What this task involves => Quote exactly the lines from the one with "Given: Dismiss the Add Table suggestion card" to the end of the data, both included; omit the pictures.
++++++++
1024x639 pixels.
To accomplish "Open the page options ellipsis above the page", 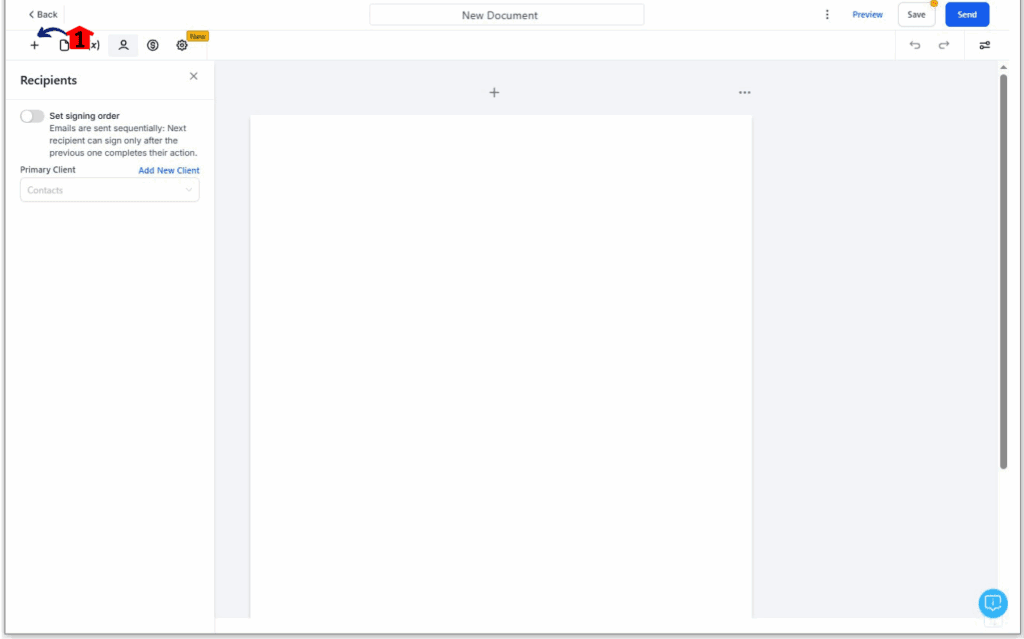I will [x=744, y=92].
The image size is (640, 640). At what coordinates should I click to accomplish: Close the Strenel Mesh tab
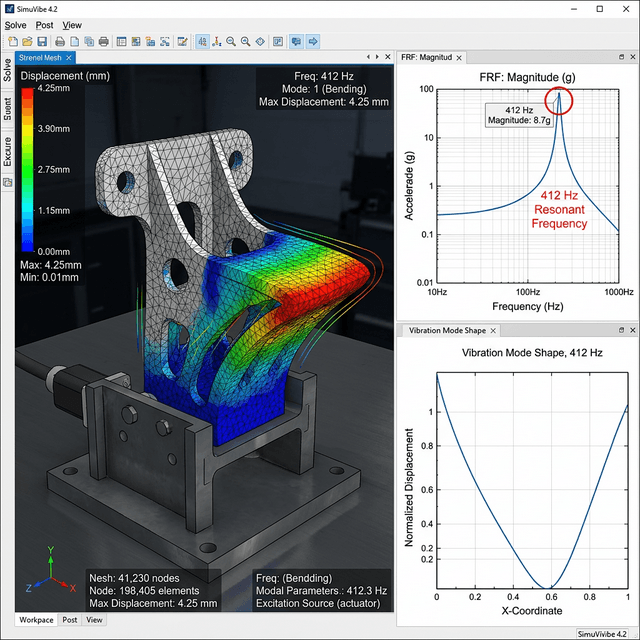coord(69,58)
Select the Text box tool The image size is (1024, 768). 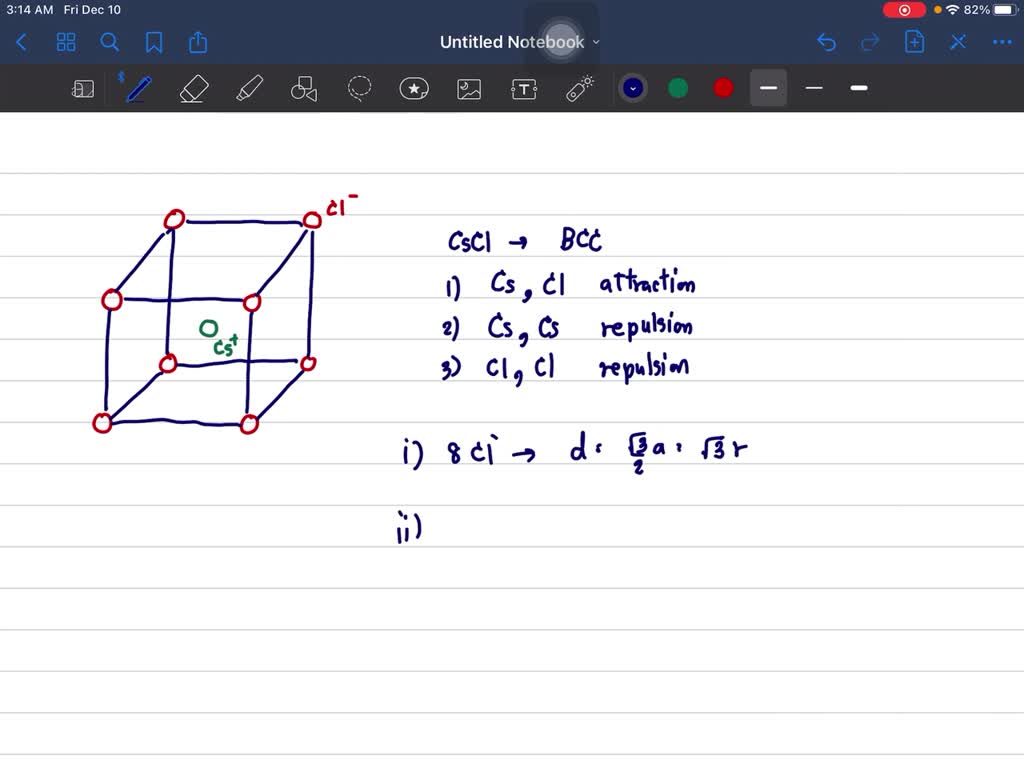pyautogui.click(x=524, y=89)
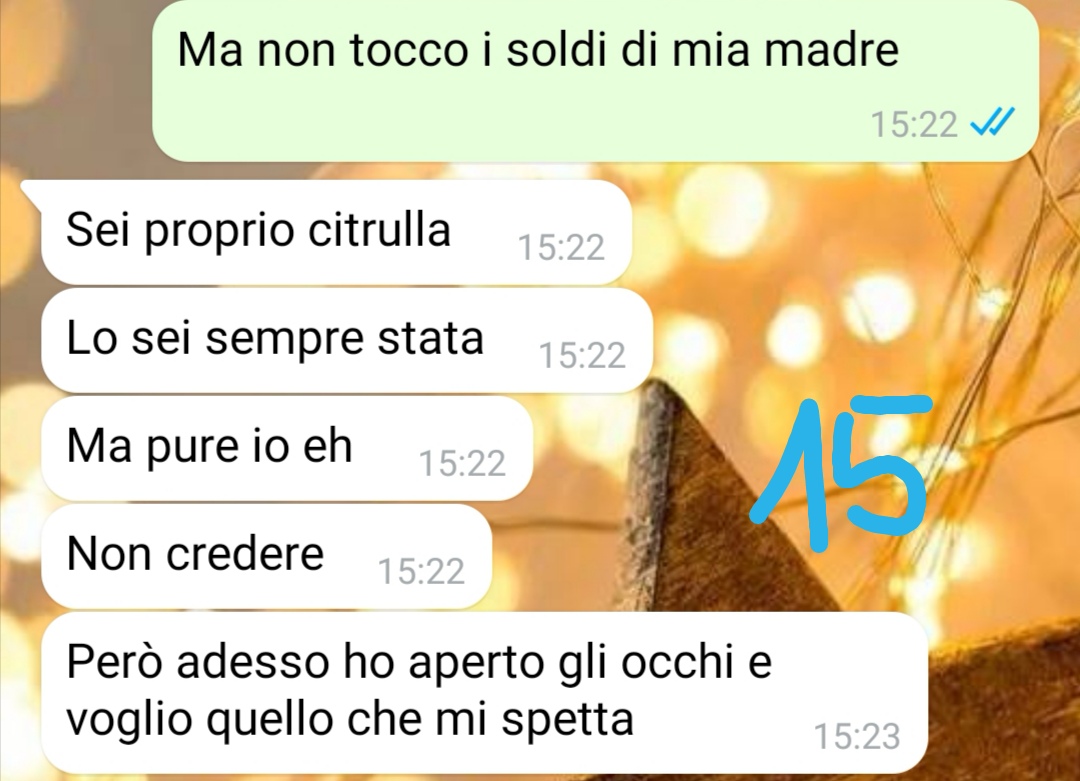1080x781 pixels.
Task: Click the blue double-check read receipt icon
Action: pyautogui.click(x=992, y=124)
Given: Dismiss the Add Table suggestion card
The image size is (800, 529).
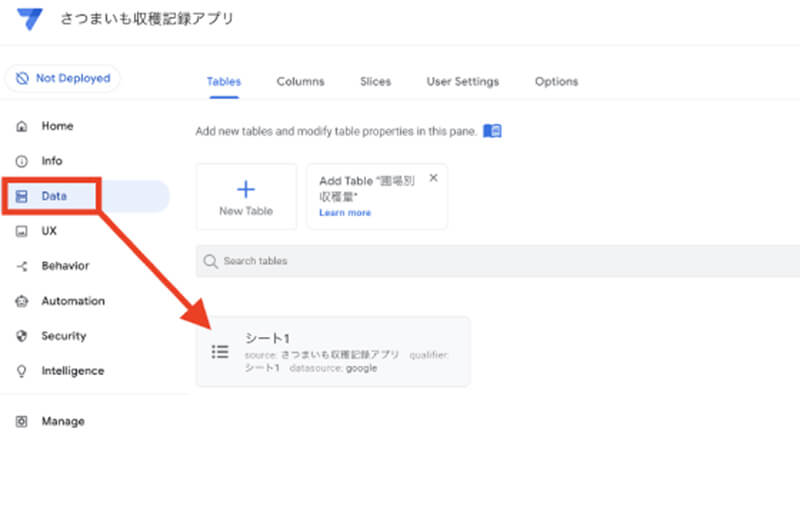Looking at the screenshot, I should tap(433, 178).
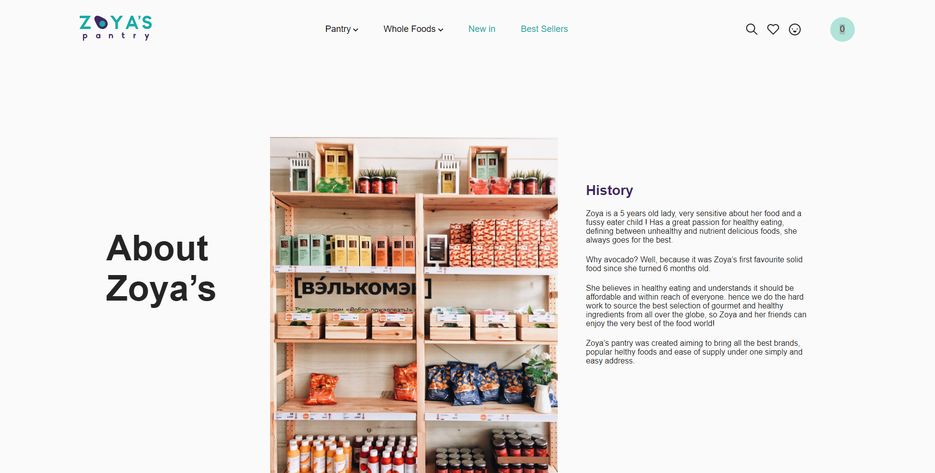The width and height of the screenshot is (935, 473).
Task: Expand the chevron next to Whole Foods
Action: click(441, 30)
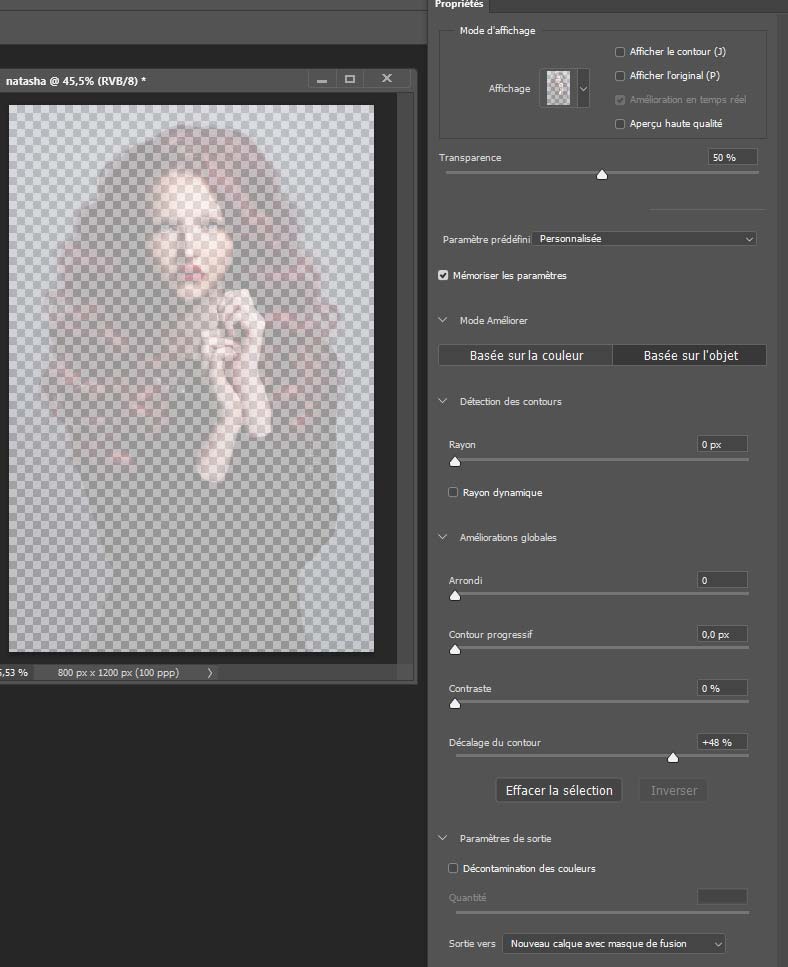Collapse the Améliorations globales section

coord(443,537)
++++++++
Result =>
Given: Dismiss the Add Table suggestion card
The image size is (800, 529).
Looking at the screenshot, I should tap(433, 178).
The width and height of the screenshot is (935, 473).
Task: Expand the chevron next to Whole Foods
Action: click(441, 30)
Collapse the Améliorations globales section

coord(443,537)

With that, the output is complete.